Ya he escrito, y me dispongo a repetirlo, que he estado en Moscú y San Petersburgo a treinta grados bajo cero y he sentido menos frío que en San Fernando, cuando hice la Mili en Camposoto. Para frío el de Jerez o el Puerto de Santa María en invierno. En mi hoja de servicios vital, tengo dos renuncias que me honran. Jamás he asistido a un desfile de modelos ni he pisado una estación de esquí. Los asiduos a las estaciones de esquí lo pasan fatal. Está el esquí y el «apresquí», consistente en quitarse la ropa del eslalon y vestirse con otra ropa aún más incómoda para tomar una copa y cenar. Creo que resulta agotador, no esquiar, sino cambiarse de ropa, y prueba de ello es que entre los practicantes del esquí abundan los envejecimientos prematuros. Mi gran amigo Carlos Velasco Cocat de la Pleta, mucho más joven que quien esto firma, protesta cuando acude a una iglesia y las devotas más ancianas le ceden un sitio en los bancos de oración. Y se halla en esas lamentables condiciones no por esquiar, sino por el «apresquí» del Valle de Arán, que es un «apresquí» que exige más elegancia y compostura que el de Sierra Nevada, por poner un ejemplo de «apresquí» menos «fashion». Pienso en él y se me ponen los pelos en punta, la carne de gallina y me pinchan y no sangro.

Tengo para mí que a la nieve hay que esperarla y aceptarla con naturalidad cuando llega, pero no hacer esfuerzo alguno acudiendo en su busca. Es tan desagradable como el viento. Se huye del viento, y si no es posible escapar de sus agresiones, se aguarda con paciencia a que amaine. Pero nadie sube a las cumbres para disfrutar con los vendavales, que es lo que hacen los esquiadores con la nieve. Y encima, si no hay nieve se quejan, cuando tendrían que celebrarlo por no tener que ponerse la ropa del «apresquí».
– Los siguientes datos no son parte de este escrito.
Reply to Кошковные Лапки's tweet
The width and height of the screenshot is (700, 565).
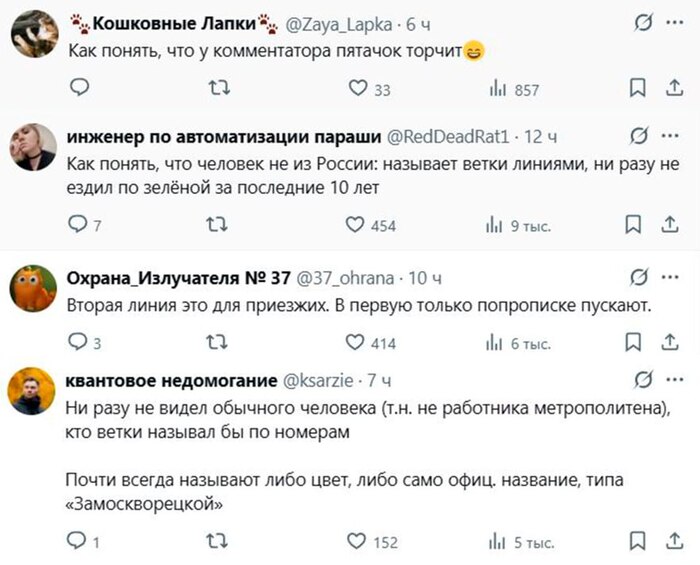(80, 90)
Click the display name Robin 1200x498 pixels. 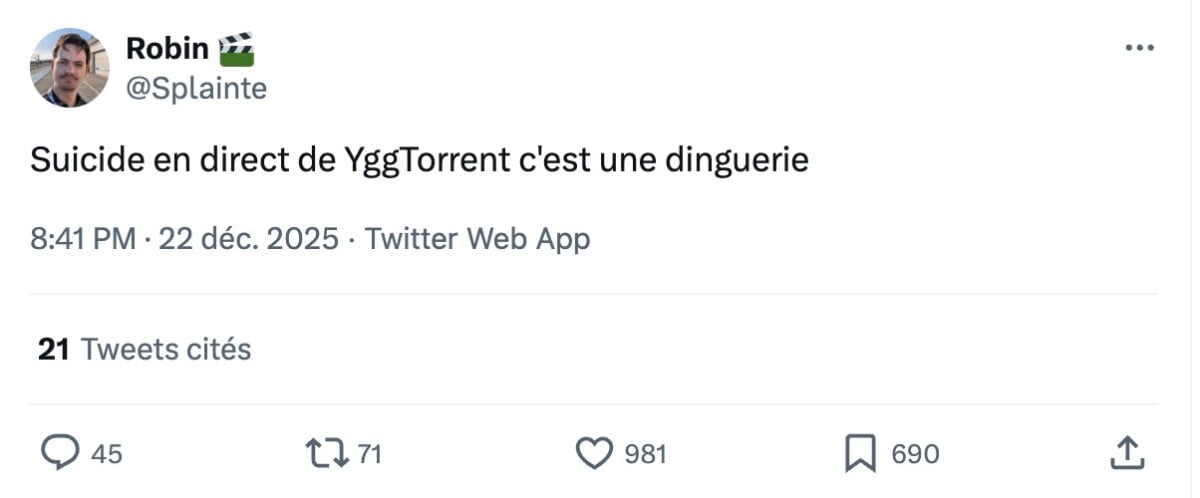[166, 47]
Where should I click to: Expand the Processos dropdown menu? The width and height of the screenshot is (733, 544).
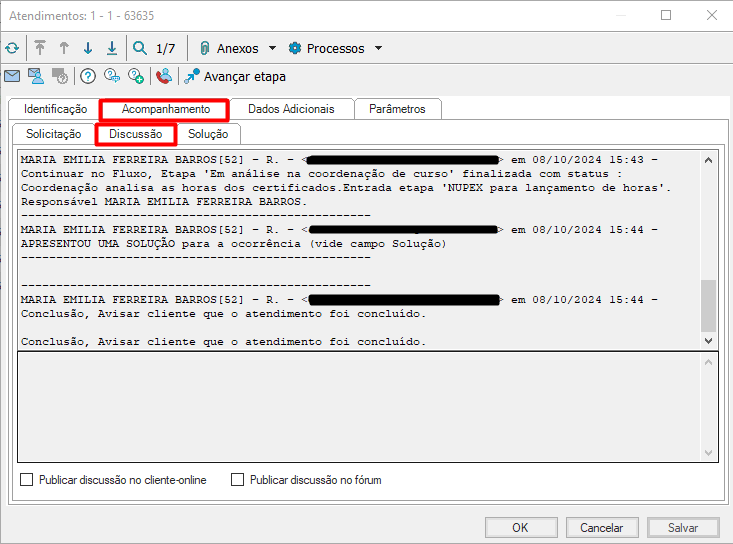pos(335,48)
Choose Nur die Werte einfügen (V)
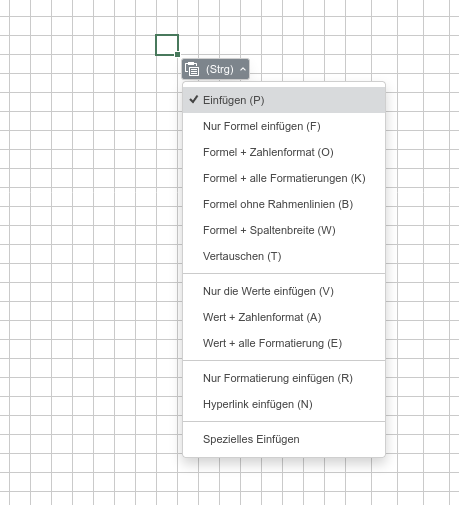Viewport: 459px width, 505px height. pyautogui.click(x=284, y=291)
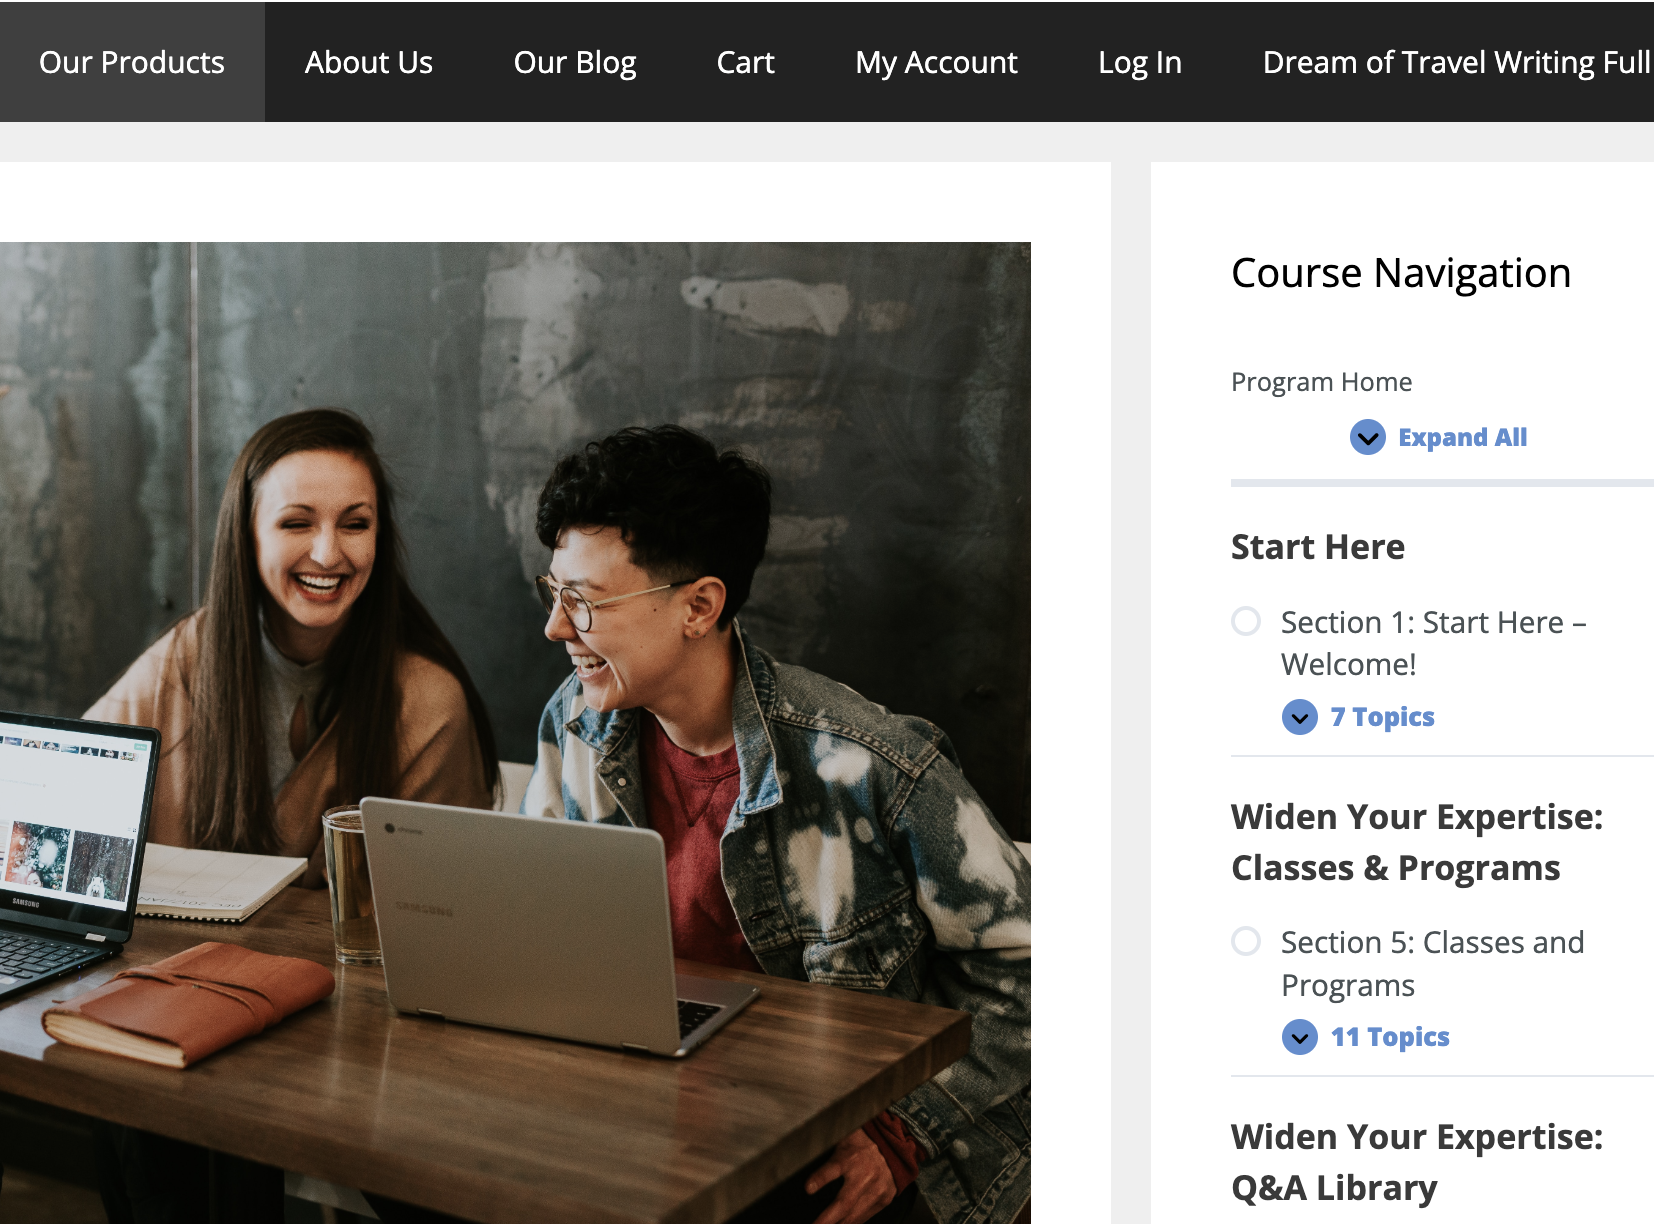This screenshot has height=1224, width=1654.
Task: Expand the 11 Topics list
Action: point(1389,1037)
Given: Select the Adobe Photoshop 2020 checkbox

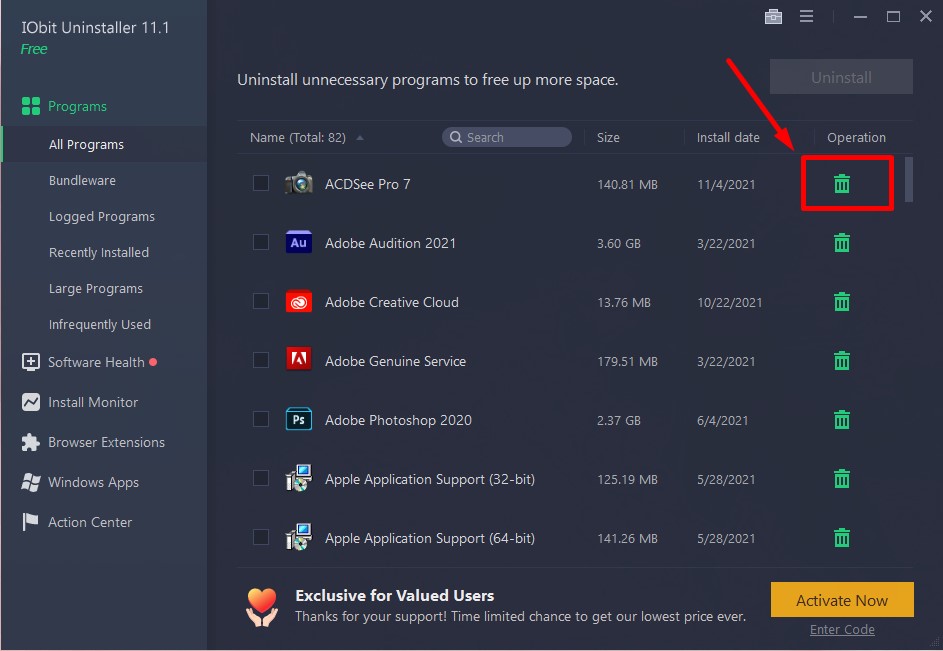Looking at the screenshot, I should [261, 419].
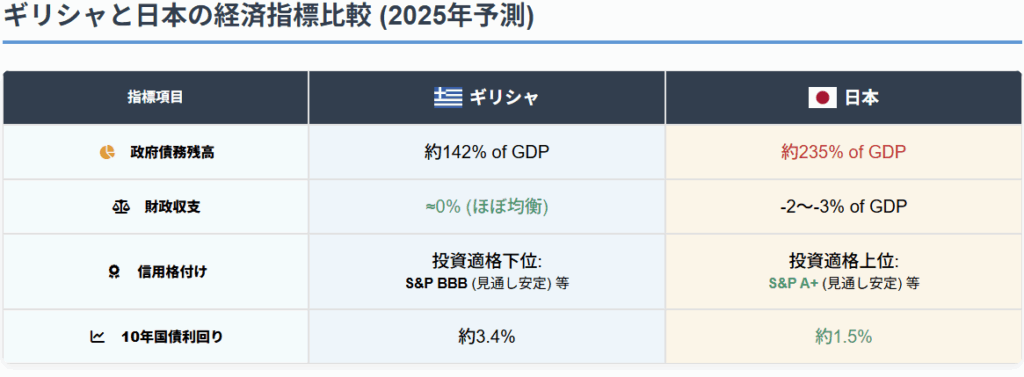Click the 信用格付け row label
The image size is (1024, 377).
click(172, 272)
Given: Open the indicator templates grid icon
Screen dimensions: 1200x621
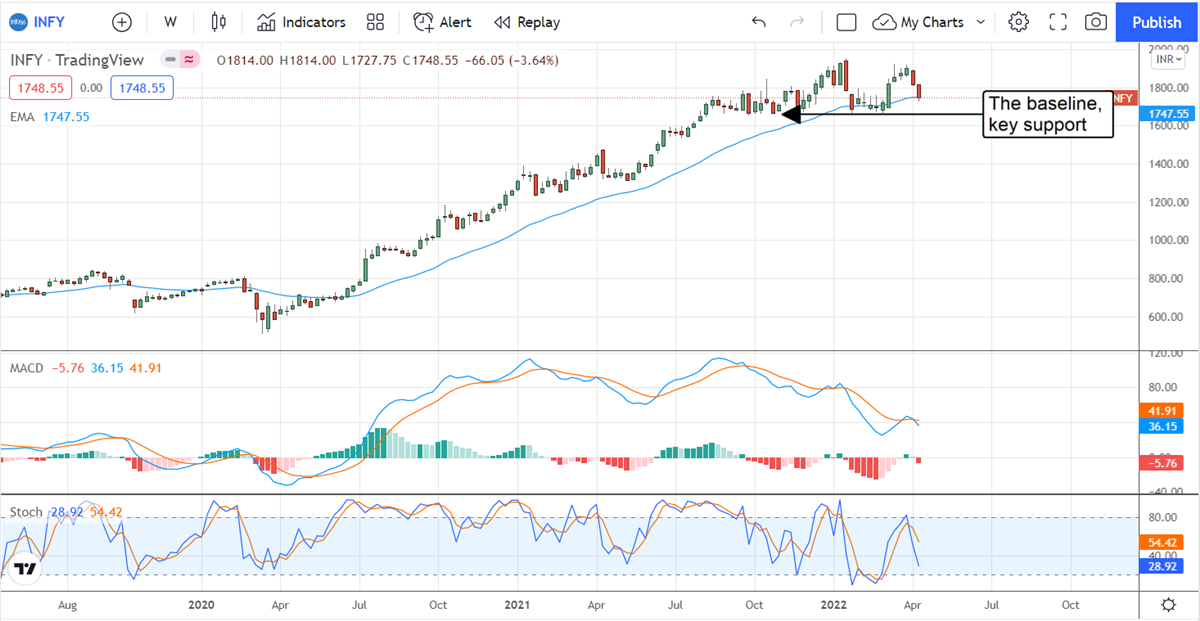Looking at the screenshot, I should 375,22.
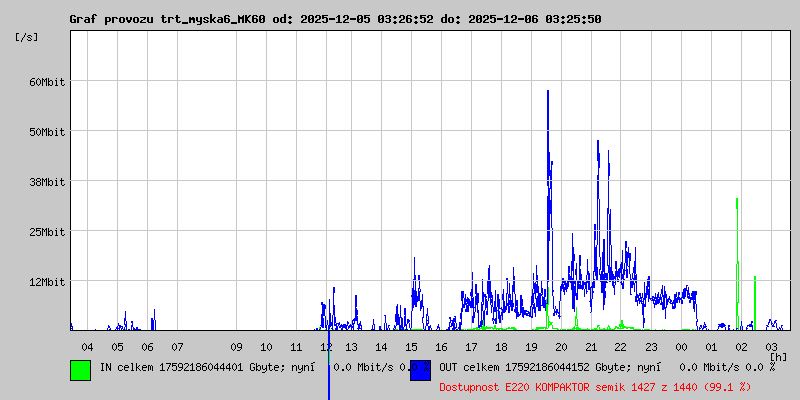Viewport: 800px width, 400px height.
Task: Select hour 23 on the x-axis
Action: pyautogui.click(x=651, y=347)
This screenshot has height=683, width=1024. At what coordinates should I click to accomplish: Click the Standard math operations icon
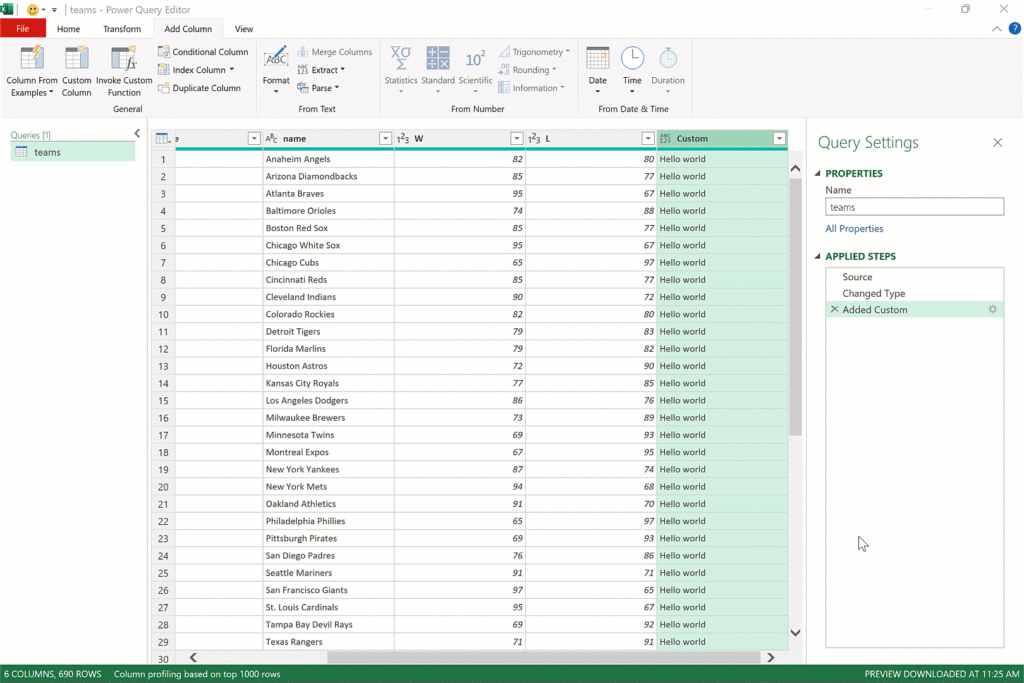(438, 59)

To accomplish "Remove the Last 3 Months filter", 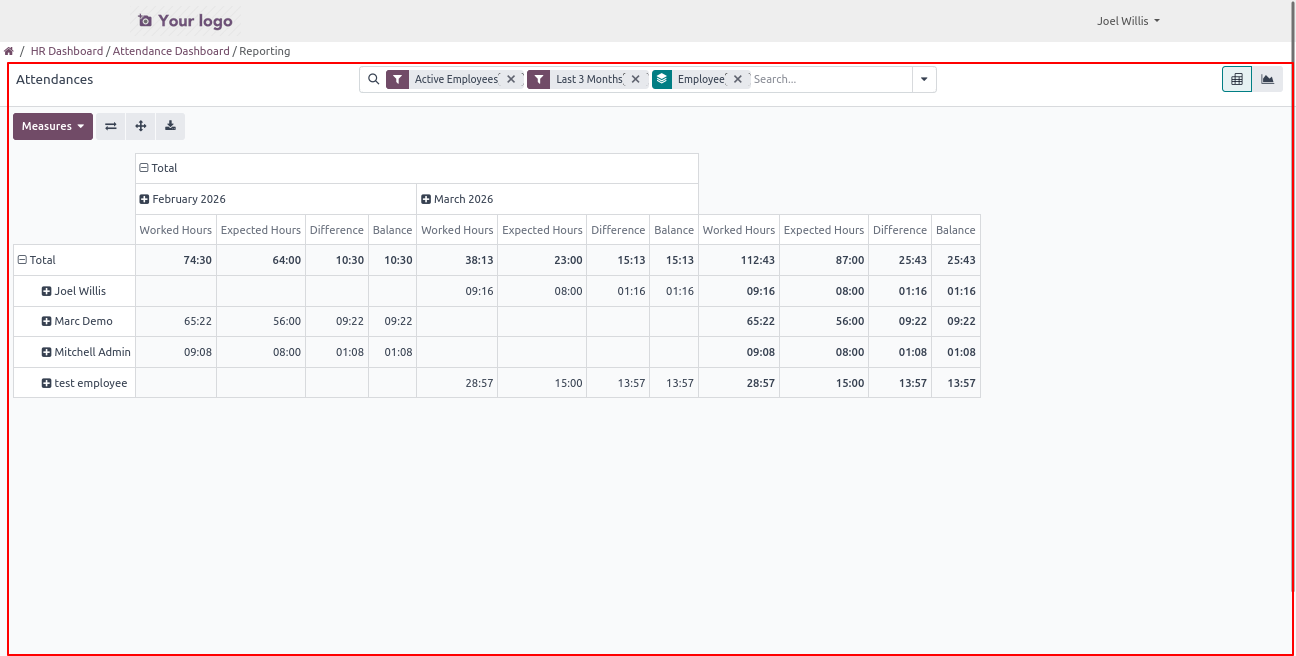I will tap(635, 80).
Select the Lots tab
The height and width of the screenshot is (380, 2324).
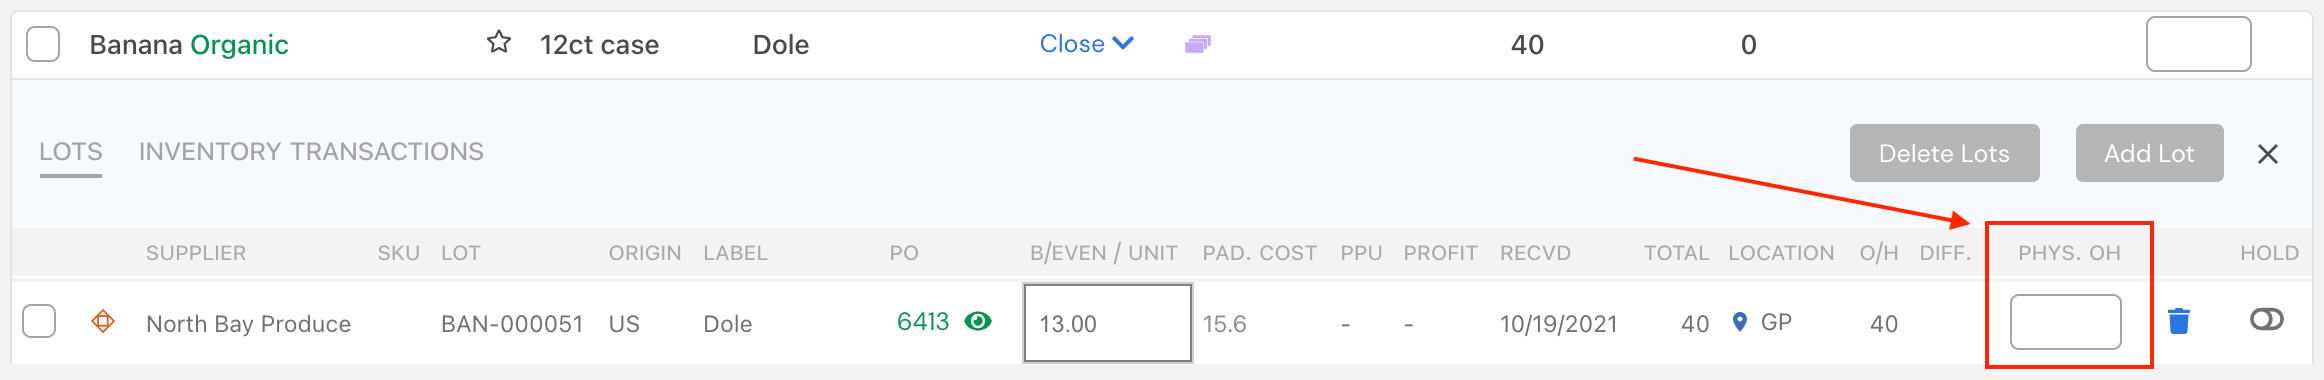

Estamos en pleno mes de enero, y resulta absolutamente lógico que haga frío en el meollo del invierno. He leído que algunos colegios de Sevilla han cerrado porque los alumnos se congelan en las clases. No se han enterado todavía en esos colegios de Sevilla que existe la calefacción, y en su ausencia, los calentadores eléctricos. Tampoco es para tanto. El frío es también mental y anímico. Conocí a un voluntario asturiano de la División Azul. Hablaba del frío de la estepa rusa con toda naturalidad. –Frío, frío, lo que se dice frío, el de Burgos–. Y no le faltaba razón.